ABOUT THIS EXERCISE -
The output must consist only of the lines from the one with "Where should I click to: Tap" through the end of the listing, restated exactly and free of pictures.

SUPPLIED RECORDS -
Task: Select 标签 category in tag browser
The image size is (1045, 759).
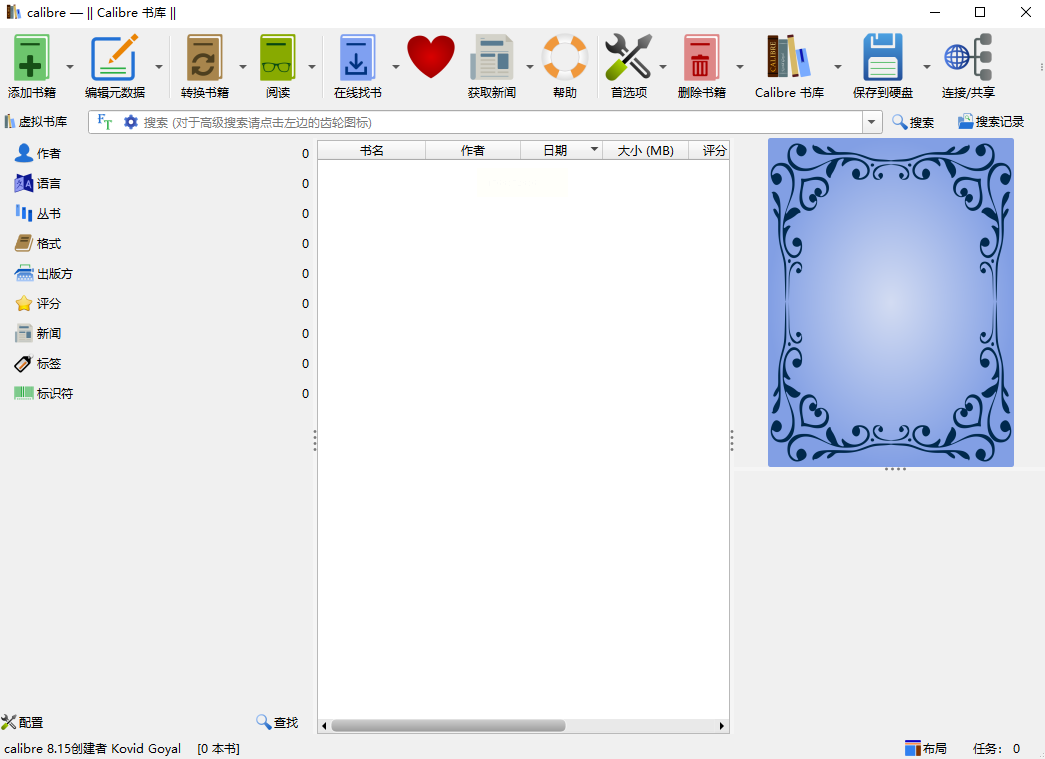Action: pos(48,364)

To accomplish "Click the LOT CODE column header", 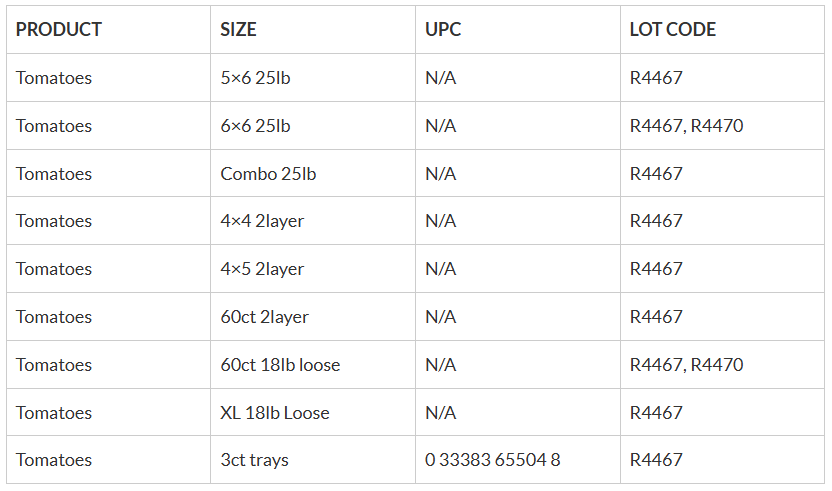I will pos(672,29).
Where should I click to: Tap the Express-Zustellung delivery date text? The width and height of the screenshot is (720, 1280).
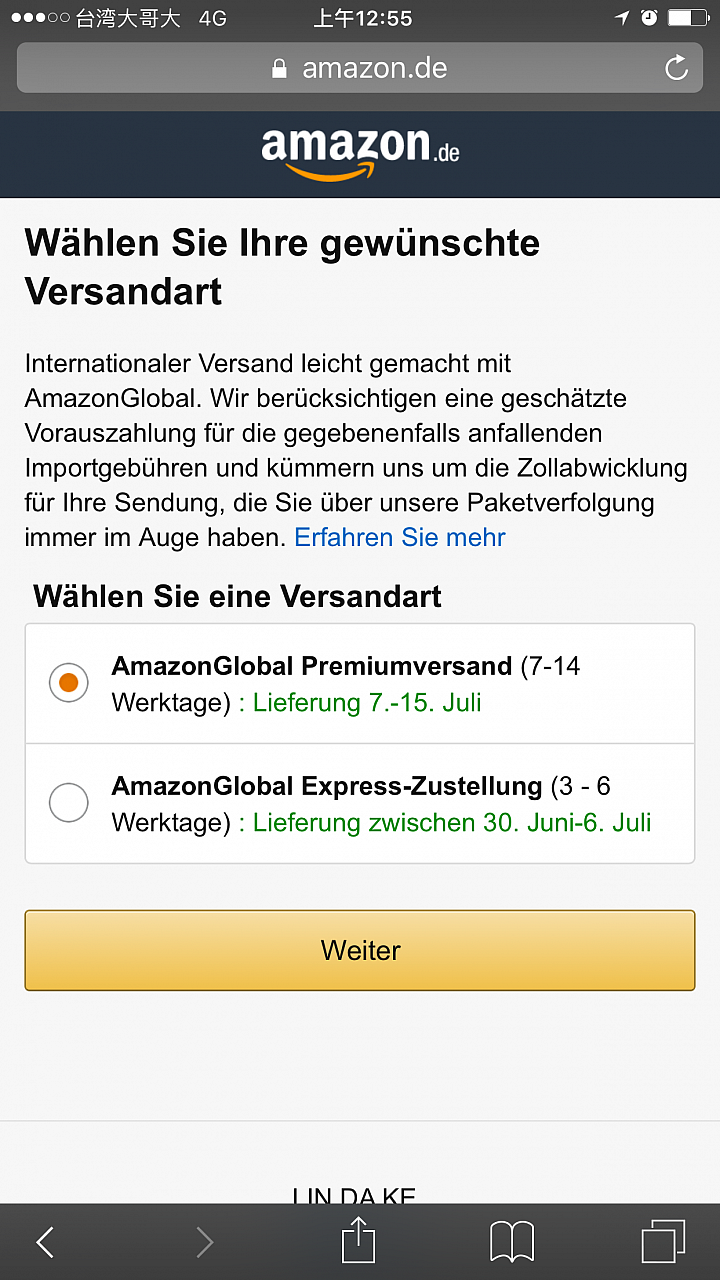click(x=445, y=822)
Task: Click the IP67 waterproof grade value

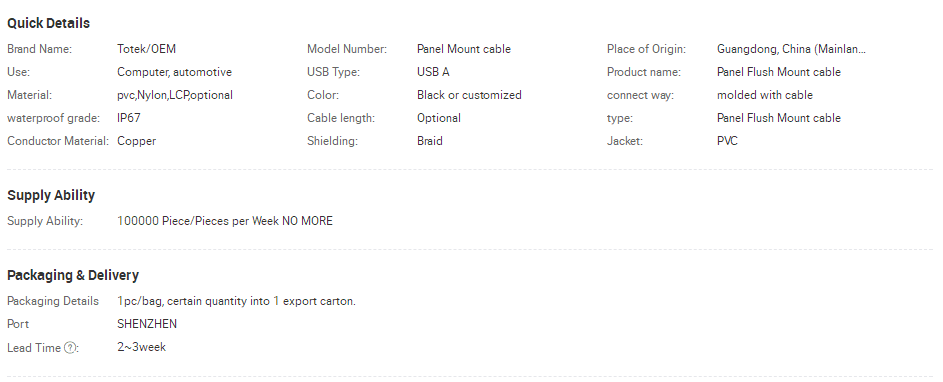Action: pyautogui.click(x=129, y=118)
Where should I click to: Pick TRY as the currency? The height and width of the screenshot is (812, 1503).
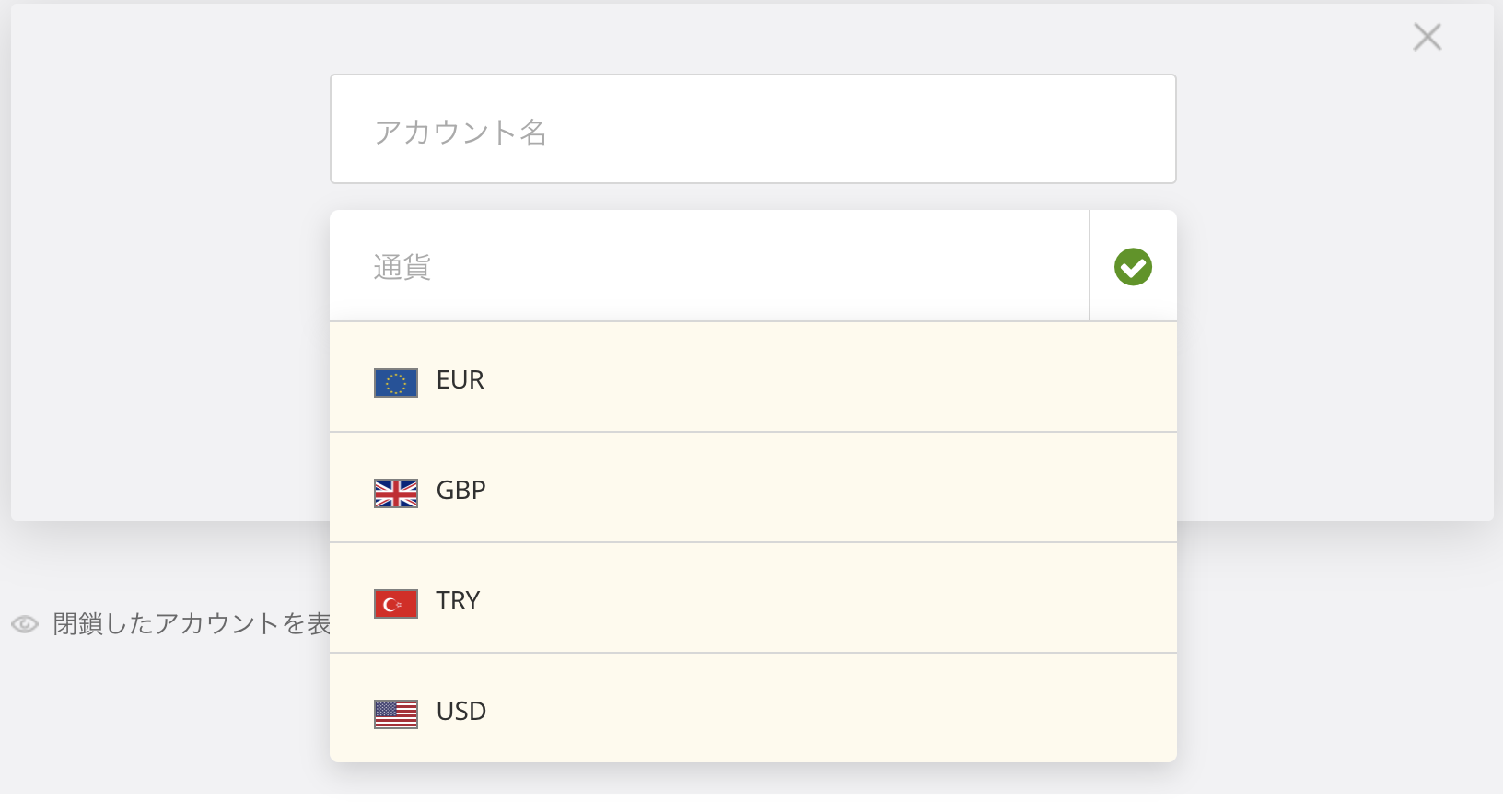pos(753,598)
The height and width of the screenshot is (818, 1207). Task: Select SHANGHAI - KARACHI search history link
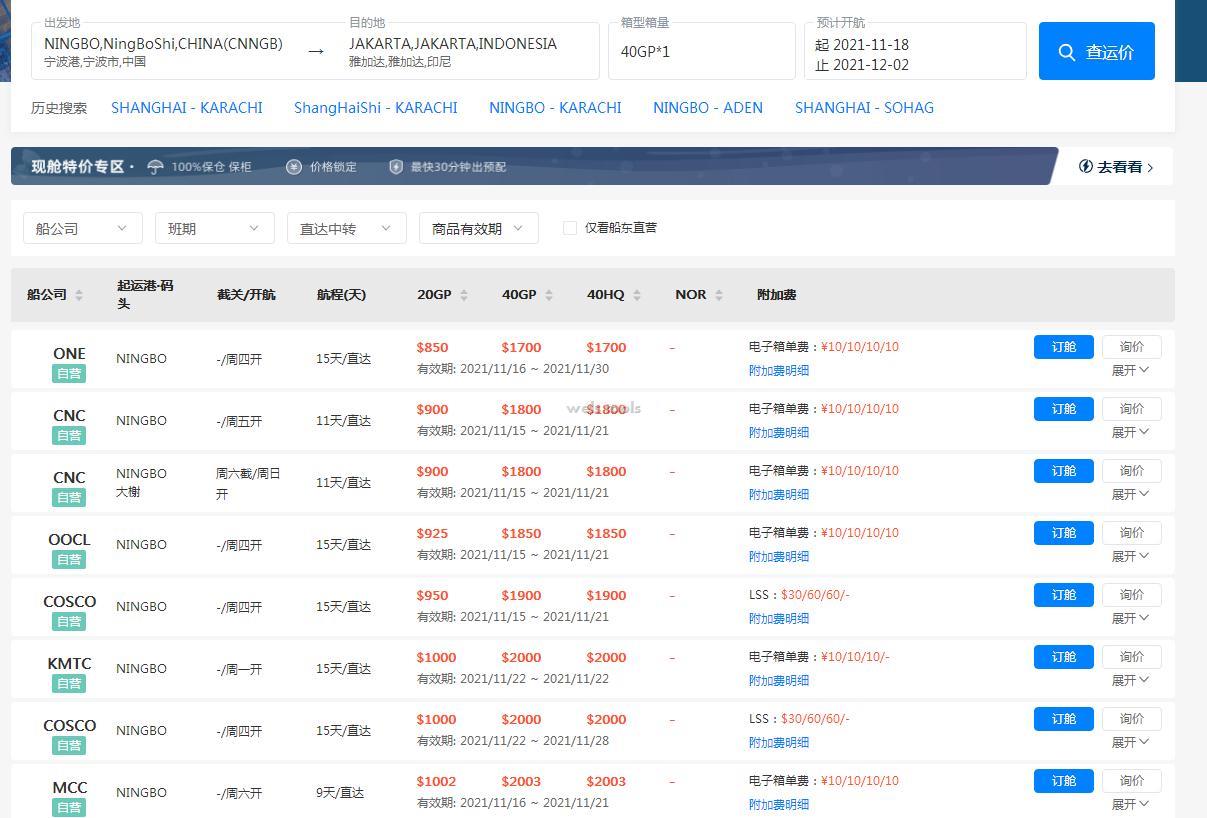[187, 108]
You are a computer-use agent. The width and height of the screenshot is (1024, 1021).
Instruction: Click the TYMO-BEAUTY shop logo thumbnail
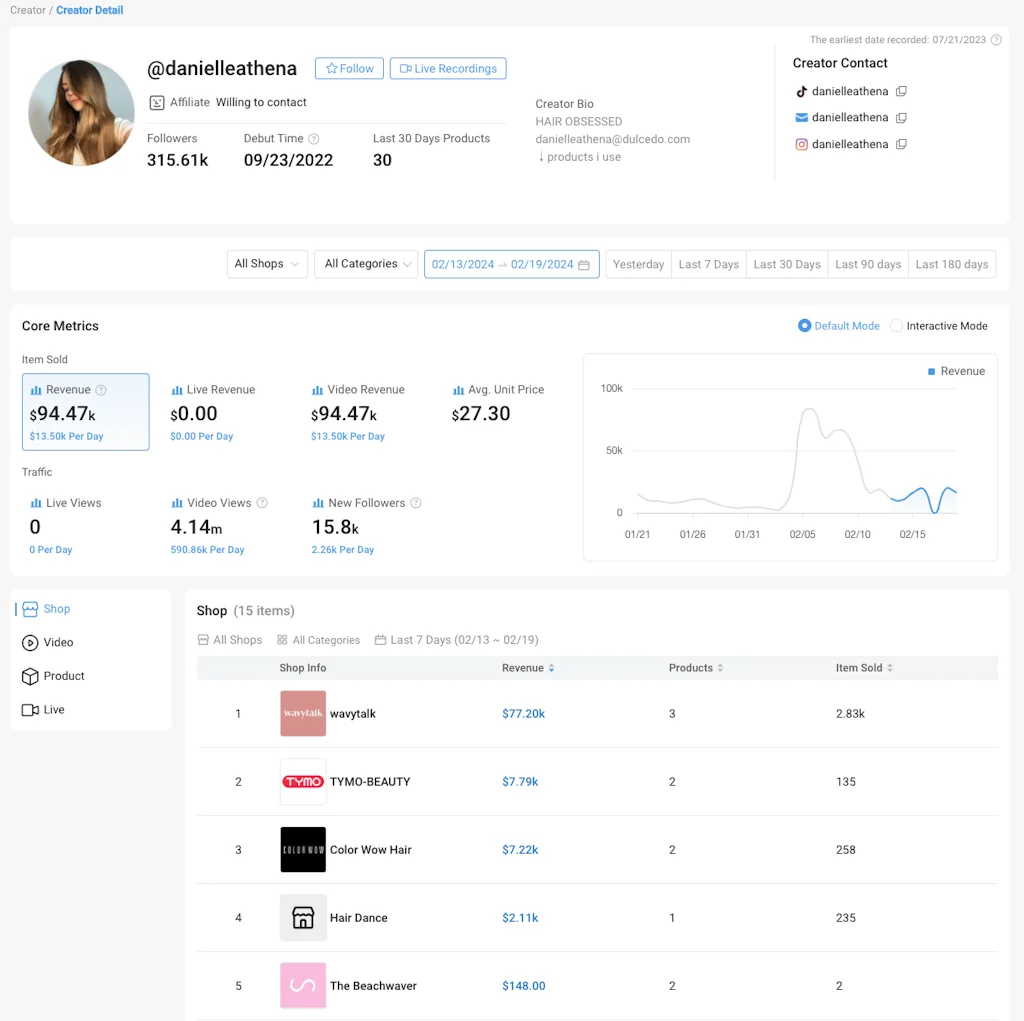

EXERCISE SOLUTION -
Where should I click to: Tap the Express-Zustellung delivery date text? The width and height of the screenshot is (720, 1280).
click(x=445, y=822)
Task: Click the IP67 waterproof grade value

Action: pyautogui.click(x=129, y=118)
Where should I click to: Pick TRY as the currency? The height and width of the screenshot is (812, 1503).
pos(753,598)
The height and width of the screenshot is (818, 1207). Task: Select SHANGHAI - KARACHI search history link
[187, 108]
You are a computer-use agent. The width and height of the screenshot is (1024, 1021).
Instruction: Click the TYMO-BEAUTY shop logo thumbnail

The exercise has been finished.